==== Excerpt

Purpose of the Study:

  • To investigate the functional specificity of cortical thickness changes induced by visual stimulation.
  • To compare these structural changes with blood oxygenation level-dependent (BOLD) functional magnetic resonance imaging (fMRI) activity.
  • To explore potential mechanisms, like hemodynamics, behind rapid structural brain changes.

Main Methods:

  • Utilized functional magnetic resonance imaging (fMRI) to measure cortical thickness changes.
  • Employed a flickering checkerboard stimulus to induce visual stimulation.
  • Compared structural changes with BOLD fMRI activity in different visual areas (V1, V3).

Main Results:

  • Flickering checkerboard stimulation induced a significant cortical thickness increase (1.3%) at the gray-white matter boundary.
  • This thickness increase was functionally specific to the primary visual cortex (V1) and the retinotopic representation of the stimulus.
  • Thickness changes showed a slower time course than expected for hemodynamic explanations and were weaker in V3 compared to V1.

Conclusions:

  • Visual stimulation can induce rapid, functionally specific structural gray matter enlargement measurable by MRI.
  • Findings suggest that rapid structural brain changes may occur, but a hemodynamic explanation is unlikely.
  • This study provides evidence for dynamic structural plasticity in the adult human brain.

========
==== Material provided

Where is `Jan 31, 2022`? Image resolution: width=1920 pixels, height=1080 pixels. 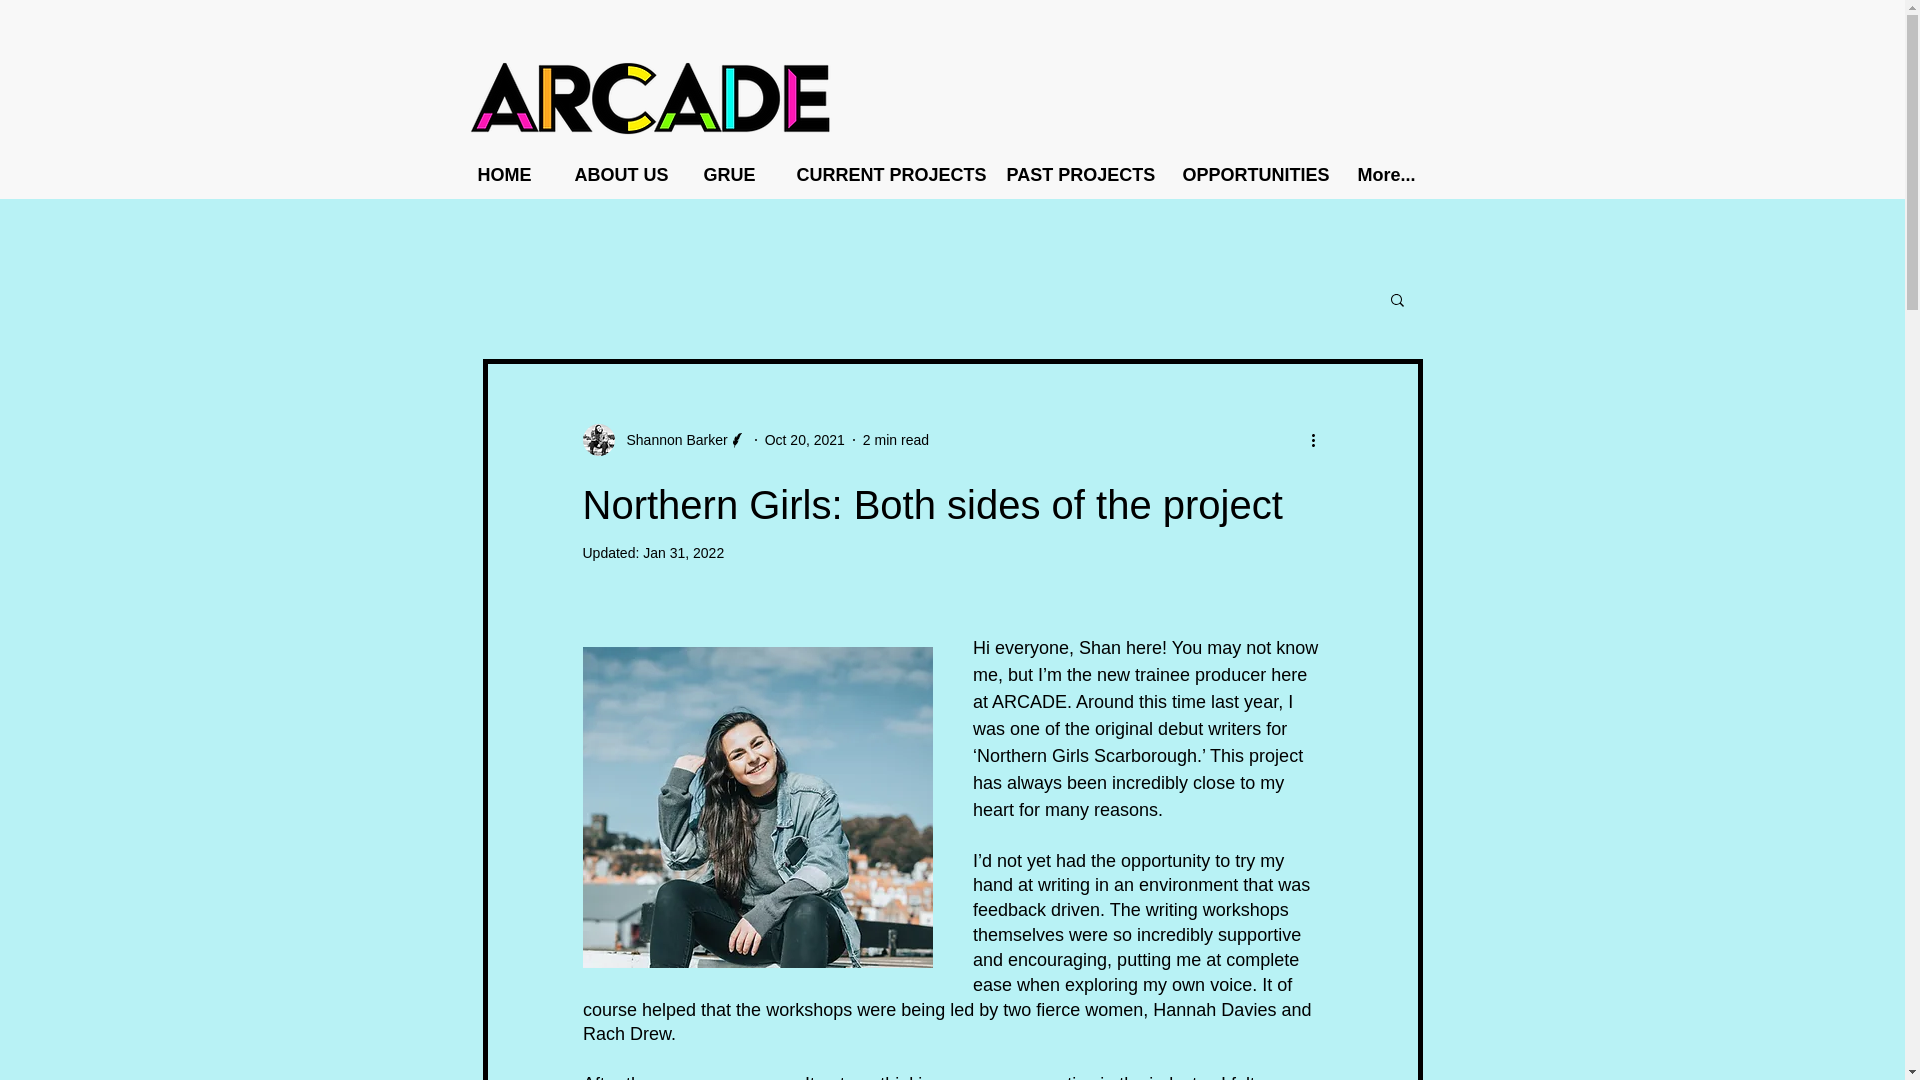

========

Please output the part of the cortical thickness study summary that opens with the words containing "Purpose of the" and closes with "imaging (fMRI) activity.", copied word for word.

Answer section:
Purpose of the Study:

  • To investigate the functional specificity of cortical thickness changes induced by visual stimulation.
  • To compare these structural changes with blood oxygenation level-dependent (BOLD) functional magnetic resonance imaging (fMRI) activity.